**TASK DETAILS:** Each entry should be set down again verbatim, with the images omitted.

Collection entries
-- Opening Marker --

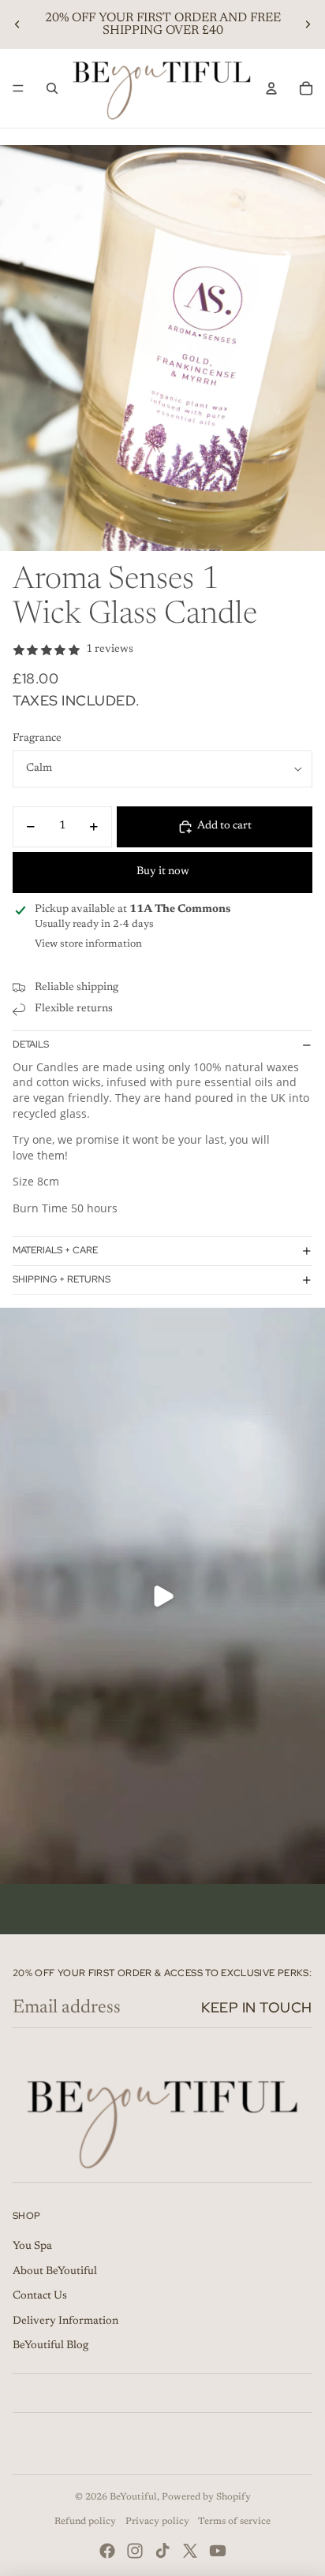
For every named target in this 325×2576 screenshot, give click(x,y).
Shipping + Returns (61, 1279)
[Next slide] (307, 24)
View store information (88, 944)
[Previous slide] (17, 24)
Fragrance (37, 738)
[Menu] (18, 88)
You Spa (32, 2246)
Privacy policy (157, 2521)
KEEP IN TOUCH (256, 2007)
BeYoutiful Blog (50, 2345)
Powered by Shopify (206, 2497)
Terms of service (234, 2521)
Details (31, 1044)
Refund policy (85, 2521)
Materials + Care (55, 1250)
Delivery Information (65, 2321)
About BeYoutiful (55, 2271)
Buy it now (162, 871)
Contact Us (40, 2296)
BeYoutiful (133, 2497)
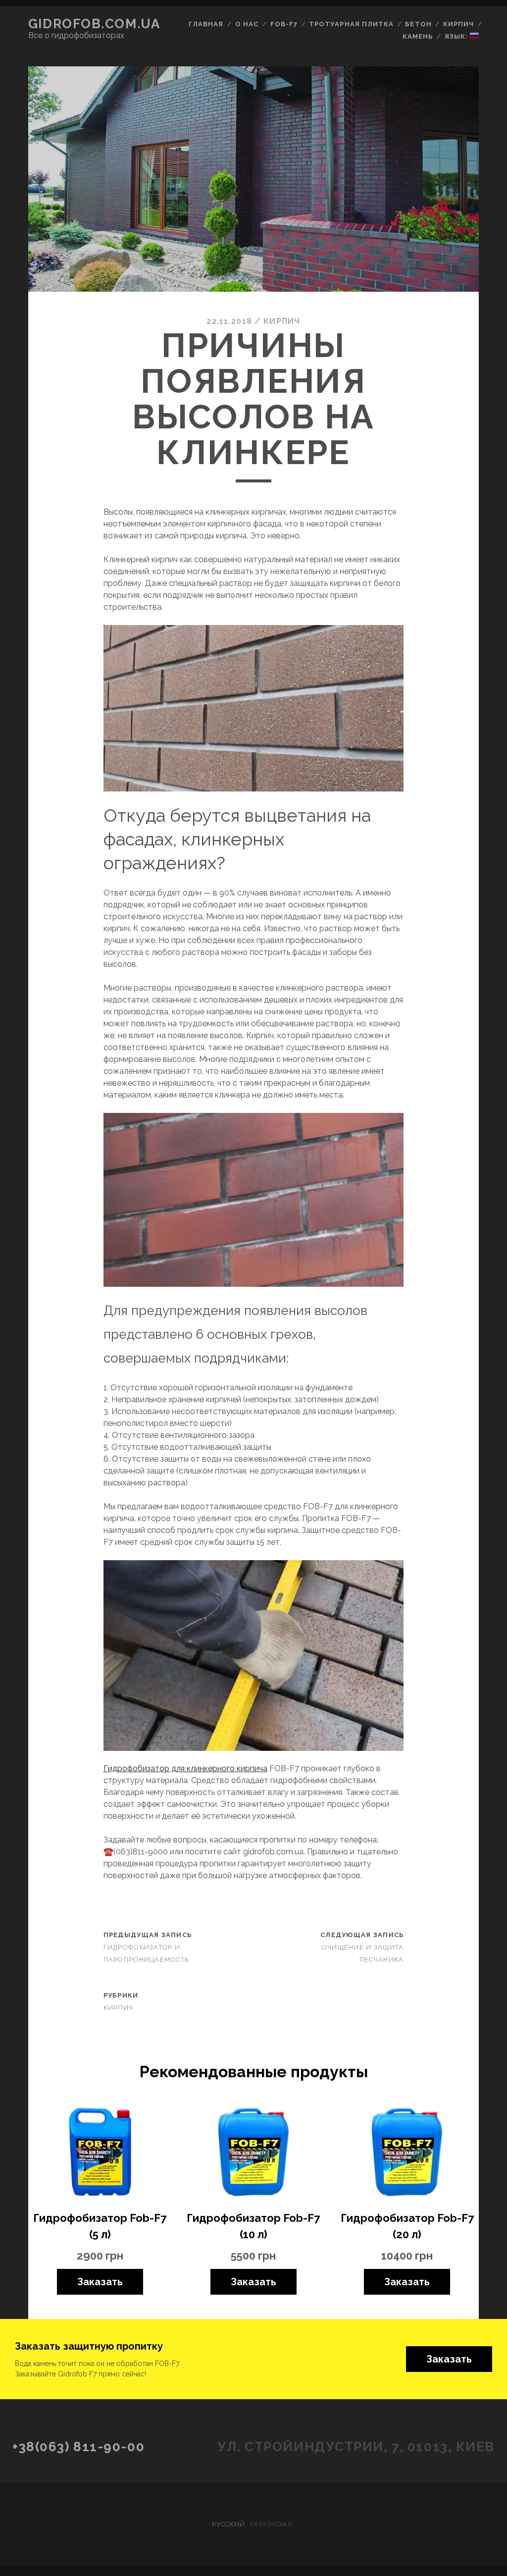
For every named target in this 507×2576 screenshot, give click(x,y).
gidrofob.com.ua (94, 23)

-- Closing Marker --

**WRITTEN RESPONSE:**
For every named target in this 325×2576 screenshot, give click(x,y).
Shipping + Returns (61, 1279)
[Next slide] (307, 24)
View store information (88, 944)
[Previous slide] (17, 24)
Fragrance (37, 738)
[Menu] (18, 88)
You Spa (32, 2246)
Privacy policy (157, 2521)
KEEP IN TOUCH (256, 2007)
BeYoutiful Blog (50, 2345)
Powered by Shopify (206, 2497)
Terms of service (234, 2521)
Details (31, 1044)
Refund policy (85, 2521)
Materials + Care (55, 1250)
Delivery Information (65, 2321)
About BeYoutiful (55, 2271)
Buy it now (162, 871)
Contact Us (40, 2296)
BeYoutiful (133, 2497)
For every named target in this 507×2576 screenshot, give click(x,y).
gidrofob.com.ua (94, 23)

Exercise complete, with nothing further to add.